Detecting Corruption / Validating Data Integrity Over Time and Across Drives and Backup/Restore
See also Data Integrity Over Time, and with OS Changes.
An overlooked aspect of data management is data integrity: are the files intact tomorrow, a year from now, on the original drive and backup drive(s), or perhaps even on a DVD or BluRay. Or after having been transferred across a network.
Knowing that files/data is intact with no damage is a key part of any system restoration/update/backups/archiving. In some situations it could be mandatory (record keeping). The more valuable the data, the more important it is to consider the risks to loss, which include loss by file corruption as well file deletion (not to mention viruses and software bugs and user errors).
“Data” can mean image files (JPEG, TIF, PSD/PSB, etc) or video clips or projects, Lightroom catalogs, etc. Or it could mean spreadsheets, word processing files, accounting data, and so on. Knowing that these files are 100% intact leads to a comfort level in making system changes in storage approaches.
How can data be damaged? Disk errors, software bugs in applications or drivers or the system itself can happen. Moreover, the “damage” could be user-induced: saving over or replacing/deleting a file inadvertently. Simply having a “warning flag” could be useful in noting that “no expected changes” is violated.
For example, suppose that a new computer system is acquired and various drives need to be transferred over. Or that you have upgraded to a newer and larger hard drive. Or swapped SSDs. Or there is a need to restore from a backup. Or that you burned files to a DVD or BluRay—are they intact with no changes? Even RAID-5 with its parity data does not validate files when reading them, and a validate pass is over the entire volume with no selectivity for the desired file(s).
Enter IntegrityChecker, part of diglloydTools: at any time, files of any and all types can be checked against a previously computed “hash”, a cryptographic number unique to the file. If there is a mismatch, the file has been altered, somehow. This check can be made at any time: on the original, or on a 1000th-generation copy of that file. The only requirement is that the hash be computed once and remain in the same folder as the file for later reference.
How it works with IntegrityChecker.
IntegrityChecker computes a SHA1 cryptographic hash for each file in a folder, storing those hash numbers in a hidden “.ic” file within that folder. Thus, all files in the folder have a “hash value” against which its current state can be checked.
The process can be run on folder(s), or an entire volume.
- Run (computes and writes the hash values for every file in each folder into a hidden “.ic” file in that folder). on the original files
- Make the copy or backup or burn the DVD/BluRay or whatever (this naturally carries along the hidden “.ic” file in each folder).

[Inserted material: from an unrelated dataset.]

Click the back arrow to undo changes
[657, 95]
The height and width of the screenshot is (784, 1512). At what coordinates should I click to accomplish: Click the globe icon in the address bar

- At any later time (tomorrow or a year later), run (this recomputes the hashes and compares to the values in the “.ic” file). on any backup or copy
For example, some pro photographers burn DVD or BluRay discs containing folders on which IntegrityChecker has been run; these discs carry along the “.ic” file in each folder, and thus can be verified at any time. There are numerous such uses.
Both command line (Terminal) and GUI versions are provided. The GUI is basic, but the internals are what counts: one of the most efficient multi-threaded programs of any kind you’ll ever find. IntegrityChecker runs as fast as the drive and CPUs can go. Available commands include 'status', 'update', 'verify', 'update-all' and 'clean'.
See How to Safely Transfer Data or Verify Backups and also Example of Verifying Data Integrity.
Worth doing or happy go lucky?
For many computer users, the consequences are of little importance if a few things go bad: a song, a picture, a particular document; no big deal. But even such users would be upset losing years of photos—bugs in software (gray swan?) can have widespread impact; data integrity checking is a sanity check on assumptions.
But in a financial and obligatory professional duty sense, professionals need to consider the end-to-end processes they use. When data is one’s livelihood, attention to data integrity takes on new importance.
The greater the value of the data and the greater the time span over which the data has value, the more important it is to implement processes that minimize the chances of loss, because over years the storage format is likely to change with transitions and copying, etc. Also, knowing that a backup restored from a crash is valid takes some of the sting out of a crash.